A child, Ehab Al-Barq (age 9), suffered a fractured left foot after being run over by a car when he jumped on it to wipe his windshield, which left him bedridden for more than a month, after which he returned to the same work despite the possibility of similar accidents.
Ihab does not work with any party, but alone, according to what he told Enab Baladi, after touching on the poverty of his heart-sick father and his inability to provide a decent living for him and his three brothers, especially after their displacement from their city, Maarat al-Numana, and settling in random camps in Idlib almost three years ago.
“I earn about 50 Turkish lira a day from this job, which gives us our daily bread and covers the family’s expenses. If I don’t work, we won’t eat, so I can’t live without this job,” according to the child’s expression.
Amer al-Kurdi (41 years old), a driver in the city of Idlib, expressed his displeasure with the spread of the phenomenon, telling Enab Baladi that these children do not leave a chance to be accepted or rejected, but are thrown away. on cars and wipe them out directly without warning, which makes them give them money out of sympathy for them, put the blame on the parents of these children and question their acceptance of allowing their children at this age to work in dangerous conditions.
On the other hand, Wafaa al-Kishtu (39 years old) told Enab Baladi that she was forced to send her son to this job to help her with the expenses that were draining her and that she could not bear alone after the death of her husband in the bombing of their city, Saraqib, at the end of 2018, leaving her with five children, the oldest of whom is eleven, ten years old.
“What made you do something different?” Wafaa said, speaking of living conditions that had become “very difficult” amid poverty and a lack of jobs besieging her from all sides. She had no choice but to depend on the work of her eldest son, who depended on what they did every day to meet his basic needs, she said.
“disguised begging”
Social worker Hanan Othman (age 33) attributed the phenomenon of what she called “disguised service-related begging” to the futility of traditional begging methods and an attempt to devise a new method of begging to gain sympathy. Lack of interest of de facto authorities and civil and local society in this category.

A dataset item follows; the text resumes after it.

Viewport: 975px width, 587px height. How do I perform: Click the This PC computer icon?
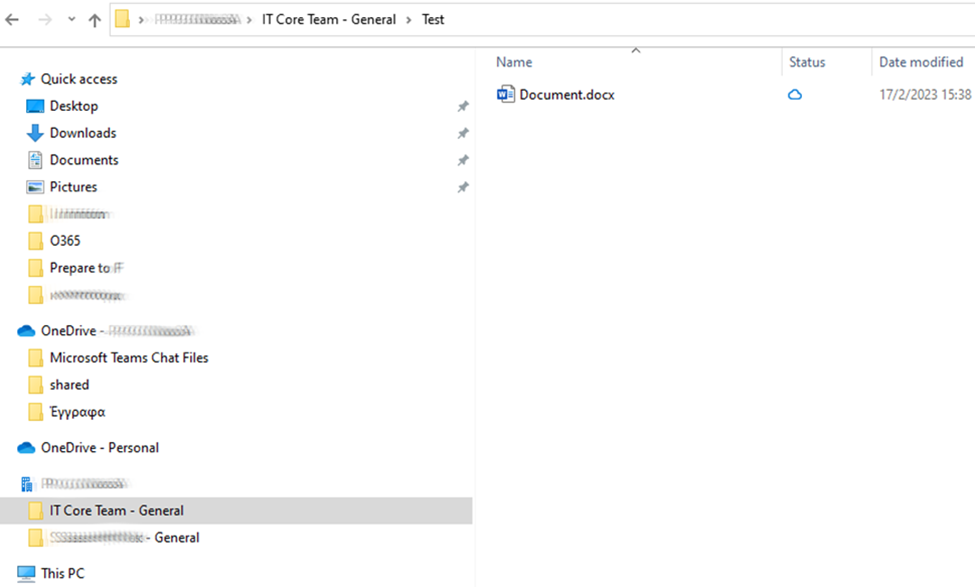(x=26, y=574)
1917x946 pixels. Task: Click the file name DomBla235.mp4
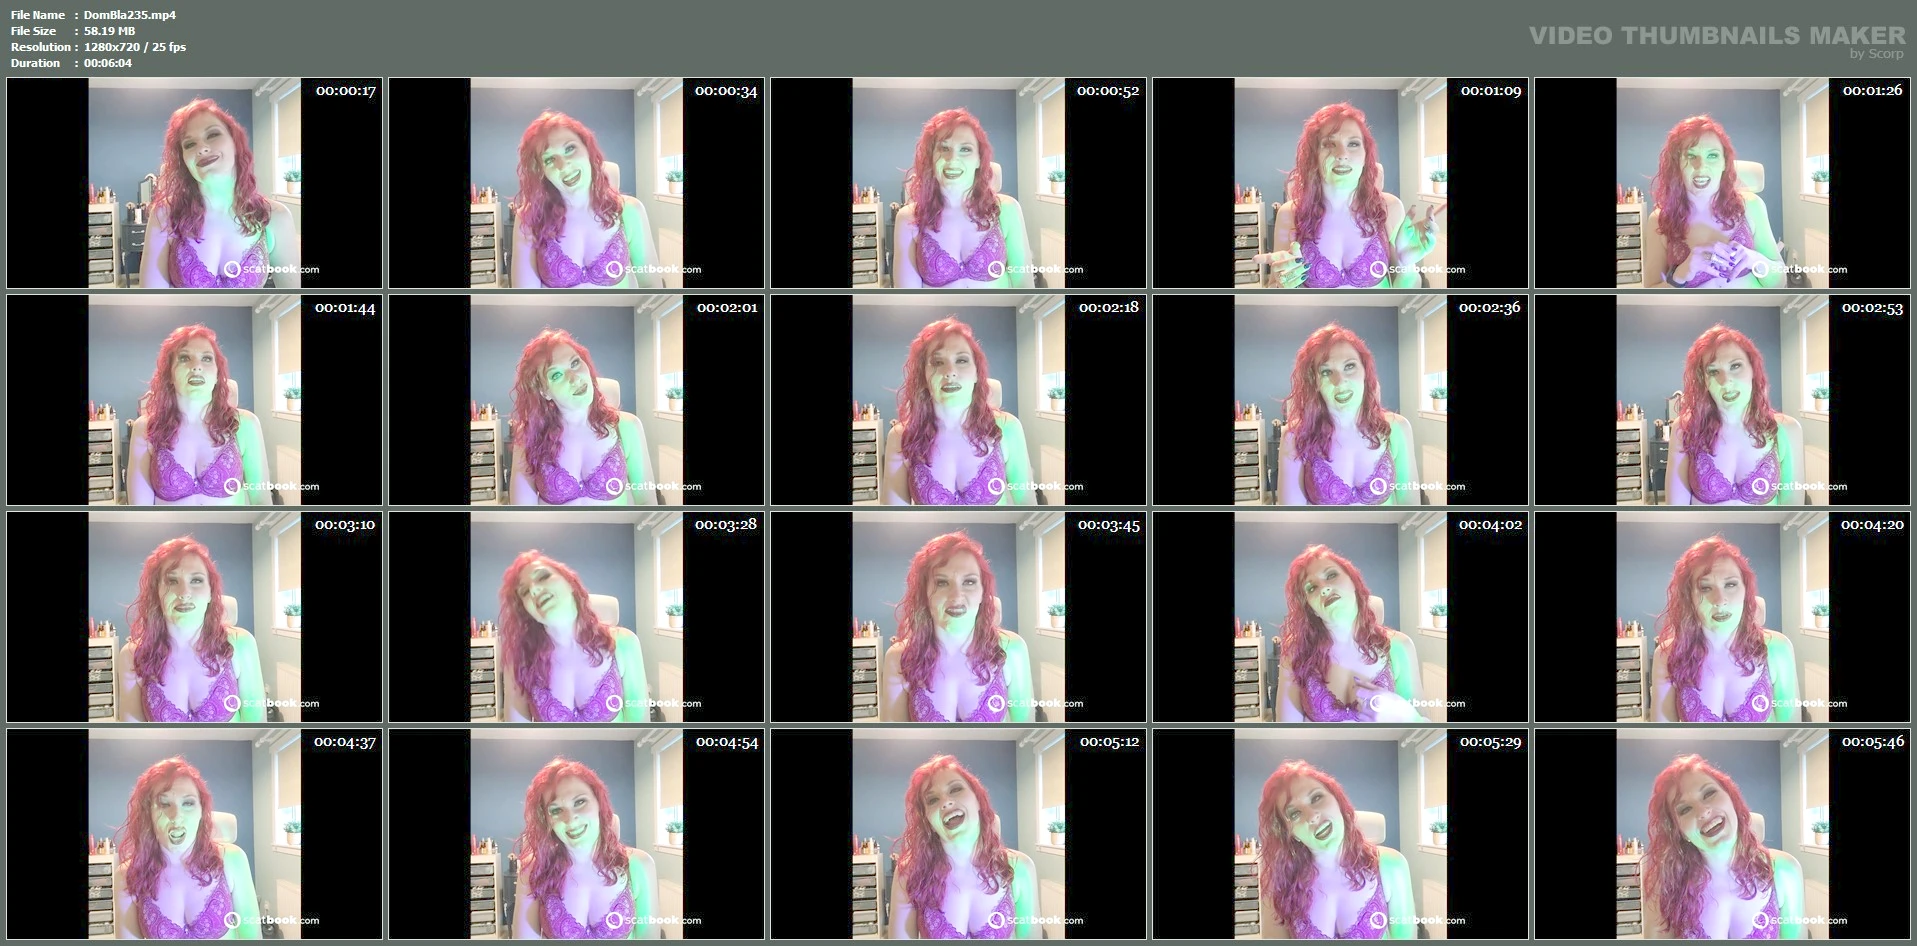coord(129,15)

Al-Othman highlighted the dangers to which street children are exposed by acquiring “immoral” habits, and using them as a profitable business for gangs that traffic in children, in addition to other things that a child can be exposed to, which makes him vulnerable to sexual harassment, which hints from within broken generations full of hatred and revenge, according to Al-Othman.
The guide first of all blamed the parents who have to supervise and take their children to school instead of to the street and give them full rights to care and protection, and secondly the civil society organizations that did not deal with the matter in a real way and did not pay attention to these children and they did not work to return them to their schools and improve their reality and the reality of their families’ lives.
According to the Response Coordinators team, the percentage of families below the poverty line has reached 84% in northern Syria, according to basic prices and sources of income, and the percentage of families below the hunger line is 36% of the total number of families below the poverty line. poverty line. exchange rate change and other factors).
The team classified all the inhabitants of the camps scattered in the region completely below the poverty line, and 18% of the displaced from the camps were classified as within the limits of hunger.